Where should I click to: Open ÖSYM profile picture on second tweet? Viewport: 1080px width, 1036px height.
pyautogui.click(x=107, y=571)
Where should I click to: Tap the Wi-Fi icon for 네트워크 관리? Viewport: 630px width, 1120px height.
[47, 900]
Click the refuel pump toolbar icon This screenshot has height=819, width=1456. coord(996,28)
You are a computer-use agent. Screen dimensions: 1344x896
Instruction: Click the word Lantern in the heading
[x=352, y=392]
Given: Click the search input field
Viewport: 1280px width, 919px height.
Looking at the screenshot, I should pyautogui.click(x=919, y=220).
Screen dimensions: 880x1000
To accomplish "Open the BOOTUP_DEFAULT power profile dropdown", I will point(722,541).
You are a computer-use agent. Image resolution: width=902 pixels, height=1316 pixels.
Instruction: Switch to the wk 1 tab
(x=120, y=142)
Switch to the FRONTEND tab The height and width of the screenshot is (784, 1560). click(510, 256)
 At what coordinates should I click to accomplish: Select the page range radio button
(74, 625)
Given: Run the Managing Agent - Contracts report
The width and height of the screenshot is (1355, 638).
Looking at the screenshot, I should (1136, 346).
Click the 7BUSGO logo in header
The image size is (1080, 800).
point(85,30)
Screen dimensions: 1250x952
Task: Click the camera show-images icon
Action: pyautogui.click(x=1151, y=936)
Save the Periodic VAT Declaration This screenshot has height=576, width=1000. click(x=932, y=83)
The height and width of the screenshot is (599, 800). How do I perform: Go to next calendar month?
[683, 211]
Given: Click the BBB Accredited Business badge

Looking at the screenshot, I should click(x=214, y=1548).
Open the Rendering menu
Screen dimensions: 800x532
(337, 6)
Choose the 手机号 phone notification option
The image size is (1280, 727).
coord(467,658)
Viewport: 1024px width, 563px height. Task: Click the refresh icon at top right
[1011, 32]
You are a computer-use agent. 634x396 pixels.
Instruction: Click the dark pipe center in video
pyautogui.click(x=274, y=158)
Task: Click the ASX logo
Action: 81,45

+ + + + + + +

- Task description
Put every line of the entries above into a Markdown table with two columns, Row and Line, numbering the rows in order and leaving out any blank lines.

- Task output
| Row | Line |
|---|---|
| 1 | Where should I click to: Open ÖSYM profile picture on second tweet? Viewport: 1080px width, 1036px height. |
| 2 | pyautogui.click(x=107, y=571) |
| 3 | Where should I click to: Tap the Wi-Fi icon for 네트워크 관리? Viewport: 630px width, 1120px height. |
| 4 | [47, 900] |
| 5 | Click the refuel pump toolbar icon This screenshot has height=819, width=1456. coord(996,28) |
| 6 | You are a computer-use agent. Screen dimensions: 1344x896 |
| 7 | Instruction: Click the word Lantern in the heading |
| 8 | [x=352, y=392] |
| 9 | Given: Click the search input field |
| 10 | Viewport: 1280px width, 919px height. |
| 11 | Looking at the screenshot, I should pyautogui.click(x=919, y=220). |
| 12 | Screen dimensions: 880x1000 |
| 13 | To accomplish "Open the BOOTUP_DEFAULT power profile dropdown", I will point(722,541). |
| 14 | You are a computer-use agent. Image resolution: width=902 pixels, height=1316 pixels. |
| 15 | Instruction: Switch to the wk 1 tab |
| 16 | (x=120, y=142) |
| 17 | Switch to the FRONTEND tab The height and width of the screenshot is (784, 1560). click(510, 256) |
| 18 |  At what coordinates should I click to accomplish: Select the page range radio button |
| 19 | (74, 625) |
| 20 | Given: Run the Managing Agent - Contracts report |
| 21 | The width and height of the screenshot is (1355, 638). |
| 22 | Looking at the screenshot, I should (1136, 346). |
| 23 | Click the 7BUSGO logo in header |
| 24 | The image size is (1080, 800). |
| 25 | point(85,30) |
| 26 | Screen dimensions: 1250x952 |
| 27 | Task: Click the camera show-images icon |
| 28 | Action: pyautogui.click(x=1151, y=936) |
| 29 | Save the Periodic VAT Declaration This screenshot has height=576, width=1000. click(x=932, y=83) |
| 30 | The height and width of the screenshot is (599, 800). How do I perform: Go to next calendar month? |
| 31 | [683, 211] |
| 32 | Given: Click the BBB Accredited Business badge |
| 33 | Looking at the screenshot, I should click(x=214, y=1548). |
| 34 | Open the Rendering menu |
| 35 | Screen dimensions: 800x532 |
| 36 | (337, 6) |
| 37 | Choose the 手机号 phone notification option |
| 38 | The image size is (1280, 727). |
| 39 | coord(467,658) |
| 40 | Viewport: 1024px width, 563px height. Task: Click the refresh icon at top right |
| 41 | [1011, 32] |
| 42 | You are a computer-use agent. 634x396 pixels. |
| 43 | Instruction: Click the dark pipe center in video |
| 44 | pyautogui.click(x=274, y=158) |
| 45 | Task: Click the ASX logo |
| 46 | Action: 81,45 |